## START RECORDED DATA
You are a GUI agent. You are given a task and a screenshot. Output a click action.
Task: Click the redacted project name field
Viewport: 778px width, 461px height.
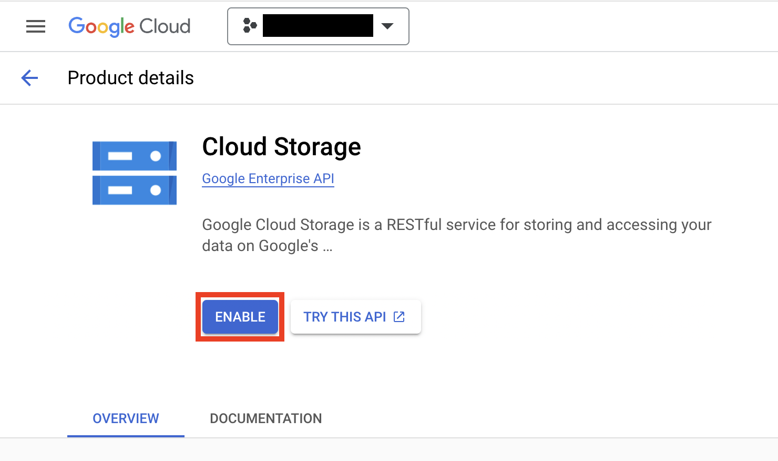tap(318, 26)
## END RECORDED DATA
## START RECORDED DATA
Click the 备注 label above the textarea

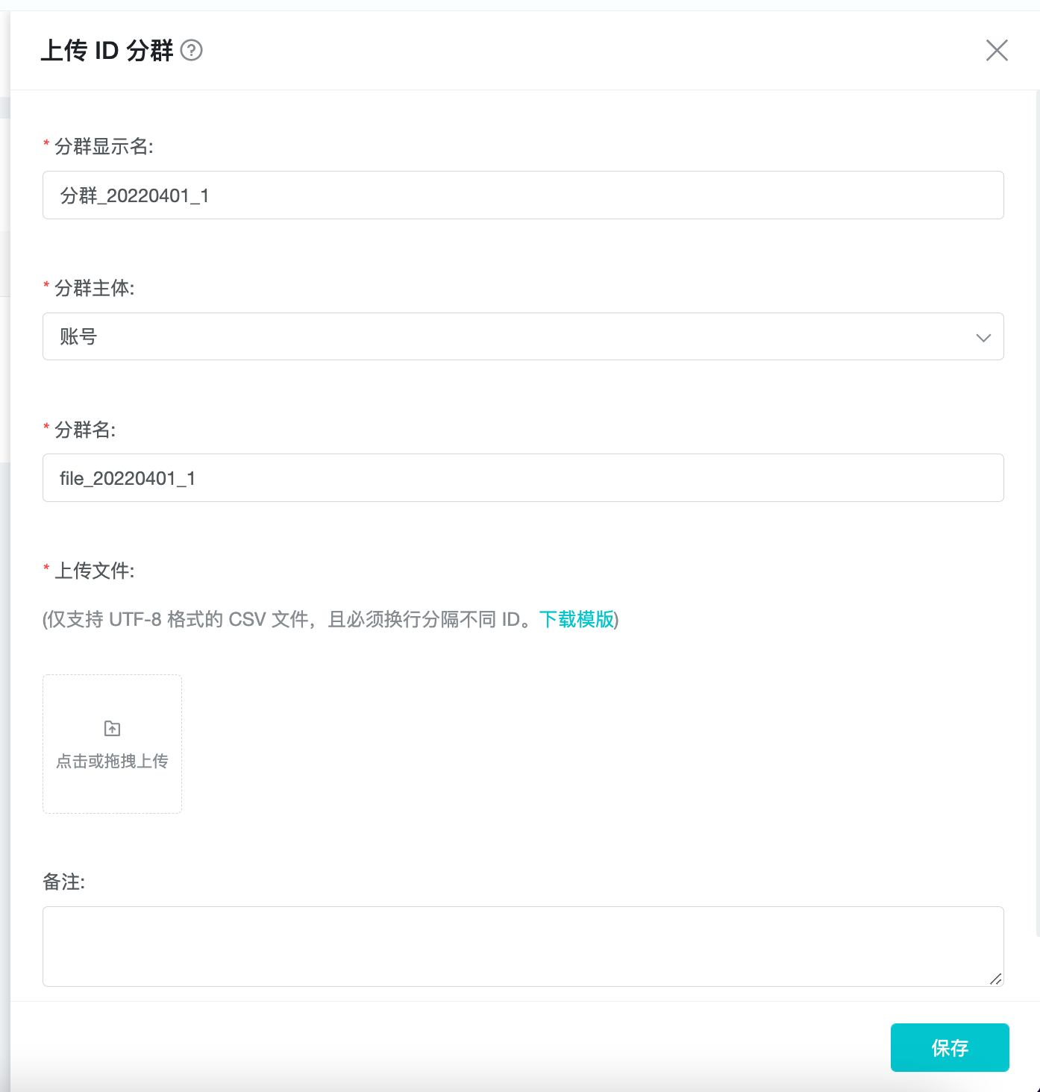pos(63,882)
## END RECORDED DATA
▶ **WHAT NEEDS TO BE DONE**
Reproduce verbatim the records from the line containing "You are a GUI" up to and including the line containing "tap(318, 26)", omitting the pictures from your answer.

▶ **EXPECTED OUTPUT**
You are a GUI agent. You are given a task and a screenshot. Output a click action.
Task: Click the redacted project name field
Viewport: 778px width, 461px height.
tap(318, 26)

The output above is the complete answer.